Como dijo Obama, ambos saben que “muy pocos desafíos globales pueden ser resueltos sin el acuerdo entre Estados Unidos y China”. La atmósfera fue rígida e hizo recordar a algunos el tiempo inusualmente frío para noviembre que se sentía a las puertas del gran salón.
Las diferencias culturales no pueden ser la causa, puesto que también a los chinos les pareció reservada la actitud del jefe de Estado chino. Hu, cauto y en ocasiones inseguro en las negociaciones, es conocido por su inaccesibilidad. Bajo el lema de “¿Quién es Hu?”, China y el mundo se preguntan desde hace tiempo cuál es la personalidad del hombre al frente del Partido Comunista. “Teatralidad imperial” y “aislamiento autoelegido”, dijo un embajador una vez.
Hu Jintao y Obama tenían muchos motivos para forcejear, como por ejemplo en torno al cambio climático. Al principio los dos países, por motivos distintos, estaban decisivamente interesados en torpedear un acuerdo vinculante en la cumbre del clima de Copenhague, el próximo diciembre.

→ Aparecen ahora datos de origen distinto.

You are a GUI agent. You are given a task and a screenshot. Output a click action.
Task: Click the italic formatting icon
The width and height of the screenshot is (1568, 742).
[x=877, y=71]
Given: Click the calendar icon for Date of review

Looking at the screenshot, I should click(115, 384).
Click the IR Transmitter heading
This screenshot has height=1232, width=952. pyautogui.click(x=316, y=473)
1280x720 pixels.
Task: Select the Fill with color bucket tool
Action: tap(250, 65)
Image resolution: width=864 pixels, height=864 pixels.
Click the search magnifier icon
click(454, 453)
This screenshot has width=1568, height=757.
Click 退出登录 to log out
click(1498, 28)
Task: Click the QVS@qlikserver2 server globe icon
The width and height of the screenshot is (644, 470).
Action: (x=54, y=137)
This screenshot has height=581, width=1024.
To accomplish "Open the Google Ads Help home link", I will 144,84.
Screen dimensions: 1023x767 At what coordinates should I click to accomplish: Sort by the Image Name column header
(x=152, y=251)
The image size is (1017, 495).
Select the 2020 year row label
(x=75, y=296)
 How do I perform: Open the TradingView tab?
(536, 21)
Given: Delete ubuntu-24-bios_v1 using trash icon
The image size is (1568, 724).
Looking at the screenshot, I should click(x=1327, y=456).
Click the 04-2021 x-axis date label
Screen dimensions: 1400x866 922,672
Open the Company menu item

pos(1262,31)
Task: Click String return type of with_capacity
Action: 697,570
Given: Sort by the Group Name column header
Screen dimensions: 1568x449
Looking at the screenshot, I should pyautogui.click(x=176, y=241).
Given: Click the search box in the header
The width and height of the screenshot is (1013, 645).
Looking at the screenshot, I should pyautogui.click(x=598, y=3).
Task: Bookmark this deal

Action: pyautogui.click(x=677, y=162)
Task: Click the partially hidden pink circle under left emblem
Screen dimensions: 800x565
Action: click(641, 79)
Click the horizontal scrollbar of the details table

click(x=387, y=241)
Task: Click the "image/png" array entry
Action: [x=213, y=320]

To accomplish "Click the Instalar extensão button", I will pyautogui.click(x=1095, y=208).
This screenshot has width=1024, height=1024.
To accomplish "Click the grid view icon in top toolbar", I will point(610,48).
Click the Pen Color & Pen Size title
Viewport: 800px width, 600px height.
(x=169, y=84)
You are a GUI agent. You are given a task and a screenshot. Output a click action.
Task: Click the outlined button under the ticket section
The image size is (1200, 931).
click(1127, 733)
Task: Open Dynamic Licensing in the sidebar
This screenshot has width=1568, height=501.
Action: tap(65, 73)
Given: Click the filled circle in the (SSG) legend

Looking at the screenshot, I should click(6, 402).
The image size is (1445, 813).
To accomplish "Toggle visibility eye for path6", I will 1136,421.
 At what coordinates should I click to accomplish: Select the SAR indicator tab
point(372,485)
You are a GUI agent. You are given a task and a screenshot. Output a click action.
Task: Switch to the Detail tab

Pero, en palabras de Obama, ambos presentaron “iniciativas importantes” que deberían impedir que sólo haya “meros comunicados políticos” en la capital danesa. Estados Unidos y China adoptarían cada uno “algunas medidas” sobre la lucha contra el cambio climático y los objetivos internacionales tendrían que ponerse por escrito.
Estas palabras les dolerán a los defensores del medio ambiente, ya que también el predecesor de Obama, George W. Bush, y los dirigentes chinos habían saboteado anteriormente las ideas europeas con este tipo de formulaciones farragosas.
Diplomacia exitosa
A pesar de todo, los diplomáticos de Estados Unidos celebraron la primera visita de Obama a China como un “gran éxito”, pues según el embajador estadounidense en el país, Jon Hutsman, el trabajo conjunto entre ambos países “no era tan estrecho y bueno desde hace 30 años como hoy”.
El visionario Obama defendió los derechos humanos, pero en política exterior demostró ser realista y pragmático, aunque en Beijing pudo verse que ese papel no le agrada.
Los analistas chinos valoraron positivamente la visita de Obama. “El nuevo Ejecutivo estadounidense heredó e impulsó los aspectos positivos de la política hacia China del gobierno de Bush”, dijo Yuan Peng, del Instituto chino para las Relaciones Internacionales. “Ahora somos compañeros en la lucha contra los principales problemas del mundo”, concluyó.